→ **DESCRIPTION OF THE TASK**
Every line below should be given again without alteration.

→ **DATA FOR THE TASK**

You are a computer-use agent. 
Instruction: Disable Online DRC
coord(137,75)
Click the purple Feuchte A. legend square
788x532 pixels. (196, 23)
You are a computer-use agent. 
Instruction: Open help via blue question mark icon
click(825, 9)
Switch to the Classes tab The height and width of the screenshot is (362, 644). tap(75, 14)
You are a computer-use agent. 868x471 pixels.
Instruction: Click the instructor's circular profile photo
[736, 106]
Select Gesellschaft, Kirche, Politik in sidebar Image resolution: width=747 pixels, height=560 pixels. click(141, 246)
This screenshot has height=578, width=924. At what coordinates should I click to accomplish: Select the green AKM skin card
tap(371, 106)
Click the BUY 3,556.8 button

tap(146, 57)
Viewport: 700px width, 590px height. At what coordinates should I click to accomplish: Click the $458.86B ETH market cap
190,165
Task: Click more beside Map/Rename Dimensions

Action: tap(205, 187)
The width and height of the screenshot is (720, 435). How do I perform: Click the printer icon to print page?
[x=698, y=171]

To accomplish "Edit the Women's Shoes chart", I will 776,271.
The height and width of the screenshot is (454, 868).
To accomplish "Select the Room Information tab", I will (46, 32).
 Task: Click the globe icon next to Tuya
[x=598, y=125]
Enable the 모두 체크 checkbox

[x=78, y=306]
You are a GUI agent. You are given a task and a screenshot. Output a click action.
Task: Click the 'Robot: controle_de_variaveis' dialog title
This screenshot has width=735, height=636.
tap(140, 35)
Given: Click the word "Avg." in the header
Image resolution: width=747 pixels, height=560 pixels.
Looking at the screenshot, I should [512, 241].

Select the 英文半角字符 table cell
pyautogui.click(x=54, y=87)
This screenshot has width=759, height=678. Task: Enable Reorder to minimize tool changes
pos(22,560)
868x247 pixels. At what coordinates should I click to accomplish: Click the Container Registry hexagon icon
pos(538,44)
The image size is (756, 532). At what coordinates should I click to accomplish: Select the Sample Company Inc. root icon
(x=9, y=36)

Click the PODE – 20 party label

→ **RESULT OF THIS TASK**
You are a computer-use agent. 
Instruction: Disable Online DRC
coord(137,75)
Click the purple Feuchte A. legend square
788x532 pixels. (196, 23)
You are a computer-use agent. 
Instruction: Open help via blue question mark icon
click(825, 9)
Switch to the Classes tab The height and width of the screenshot is (362, 644). tap(75, 14)
You are a computer-use agent. 868x471 pixels.
Instruction: Click the instructor's circular profile photo
[736, 106]
Select Gesellschaft, Kirche, Politik in sidebar Image resolution: width=747 pixels, height=560 pixels. click(141, 246)
This screenshot has height=578, width=924. At what coordinates should I click to accomplish: Select the green AKM skin card
tap(371, 106)
Click the BUY 3,556.8 button

tap(146, 57)
Viewport: 700px width, 590px height. At what coordinates should I click to accomplish: Click the $458.86B ETH market cap
190,165
Task: Click more beside Map/Rename Dimensions

Action: tap(205, 187)
The width and height of the screenshot is (720, 435). How do I perform: Click the printer icon to print page?
[x=698, y=171]

To accomplish "Edit the Women's Shoes chart", I will 776,271.
The height and width of the screenshot is (454, 868).
To accomplish "Select the Room Information tab", I will (46, 32).
 Task: Click the globe icon next to Tuya
[x=598, y=125]
Enable the 모두 체크 checkbox

[x=78, y=306]
You are a GUI agent. You are given a task and a screenshot. Output a click action.
Task: Click the 'Robot: controle_de_variaveis' dialog title
This screenshot has width=735, height=636.
tap(140, 35)
Given: Click the word "Avg." in the header
Image resolution: width=747 pixels, height=560 pixels.
Looking at the screenshot, I should [512, 241].

Select the 英文半角字符 table cell
pyautogui.click(x=54, y=87)
This screenshot has width=759, height=678. Task: Enable Reorder to minimize tool changes
pos(22,560)
868x247 pixels. At what coordinates should I click to accomplish: Click the Container Registry hexagon icon
pos(538,44)
The image size is (756, 532). At what coordinates should I click to accomplish: Select the Sample Company Inc. root icon
(x=9, y=36)

Click the PODE – 20 party label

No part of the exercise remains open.